Da hat er noch einmal erzählt, wie alles anfing. Hoch hinaus wollte er, vielleicht sogar als Schauspieler auf die Bühne, aber bei der Aufnahmeprüfung fiel er prompt durch. Er war eine lange Bohnenstange, »ein Flüchtlingsbub, der sich anmaßte, anders zu sein«. Für die Mitwelt war er nur der »verrückte Poet«. Aber er setzte sich durch. Schreiben, hat er vor ein paar Jahren geäußert, »ist wie ein Sog, der mich wachhält«. Einer seiner Freunde meinte schon früh, er sei ein Besessener, einer, der nicht aufhören kann, Geschichten zu erzählen, Worte zu finden. Dabei war er nie jemand, der sich vom Schreibtisch nicht loseisen lässt. Das stille Kämmerlein war nie sein ideales Gehäuse. Dazu hatte er schon als Kind zu viel gesehen.
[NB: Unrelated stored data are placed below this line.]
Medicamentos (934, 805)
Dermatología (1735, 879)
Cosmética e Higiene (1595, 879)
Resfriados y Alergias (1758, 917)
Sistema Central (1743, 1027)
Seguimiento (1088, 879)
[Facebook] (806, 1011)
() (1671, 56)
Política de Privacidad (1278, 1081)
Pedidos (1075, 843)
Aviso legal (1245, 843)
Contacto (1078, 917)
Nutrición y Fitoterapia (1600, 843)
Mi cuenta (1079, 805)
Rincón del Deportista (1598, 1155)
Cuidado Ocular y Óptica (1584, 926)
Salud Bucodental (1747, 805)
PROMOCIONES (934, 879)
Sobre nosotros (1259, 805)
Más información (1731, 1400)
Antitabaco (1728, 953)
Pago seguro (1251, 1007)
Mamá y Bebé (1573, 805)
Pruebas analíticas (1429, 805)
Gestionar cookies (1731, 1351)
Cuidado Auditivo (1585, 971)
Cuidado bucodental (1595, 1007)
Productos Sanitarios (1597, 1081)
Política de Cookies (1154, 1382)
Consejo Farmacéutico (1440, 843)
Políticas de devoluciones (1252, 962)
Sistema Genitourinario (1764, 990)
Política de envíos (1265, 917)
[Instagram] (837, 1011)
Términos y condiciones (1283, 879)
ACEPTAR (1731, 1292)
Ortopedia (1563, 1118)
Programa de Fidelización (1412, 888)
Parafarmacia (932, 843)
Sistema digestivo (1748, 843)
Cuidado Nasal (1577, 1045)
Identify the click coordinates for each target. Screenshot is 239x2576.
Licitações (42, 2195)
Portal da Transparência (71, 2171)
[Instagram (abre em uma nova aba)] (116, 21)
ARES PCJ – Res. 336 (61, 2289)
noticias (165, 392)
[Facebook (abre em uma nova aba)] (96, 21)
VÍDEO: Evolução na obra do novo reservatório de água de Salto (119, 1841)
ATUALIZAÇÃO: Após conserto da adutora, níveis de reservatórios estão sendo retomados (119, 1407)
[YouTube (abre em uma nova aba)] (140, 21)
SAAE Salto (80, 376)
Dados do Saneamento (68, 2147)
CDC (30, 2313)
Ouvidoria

Die Schrecken des Krieges, traumatische Erlebnisse, blieben gegenwärtig, und je älter er wurde, umso sensibler und energischer reagierte er auf Barbarei, Gleichgültigkeit, Verdrängung, Intoleranz. »Ich wehre mich gegen den Erinnerungsverlust«, schrieb er 1985, »die Geschichtslosigkeit, gegen die am Tag haftenden, kleinmütigen Wörter der heute Herrschenden …«

Er ist älter geworden, die Treppen, die er steigen muss, kommen ihm höher vor, der Atem geht schwerer, an manchen Tagen, so bekennt Härtling am Schluss seines Erinnerungsbuches, ist die Müdigkeit unbesiegbar, und Schmerzen treten auf, die es vorher nicht gab. Die Rebellionen des jungen Mannes liegen weit zurück. Geblieben ist die Lebenslust, die Neugier und die Freude an den Wörtern.

»Peter Härtling – Spurensuche in Zwettl« heißt ein Film von Ute Heers, der heute, 23 Uhr, im SWR Fernsehen gesendet wird.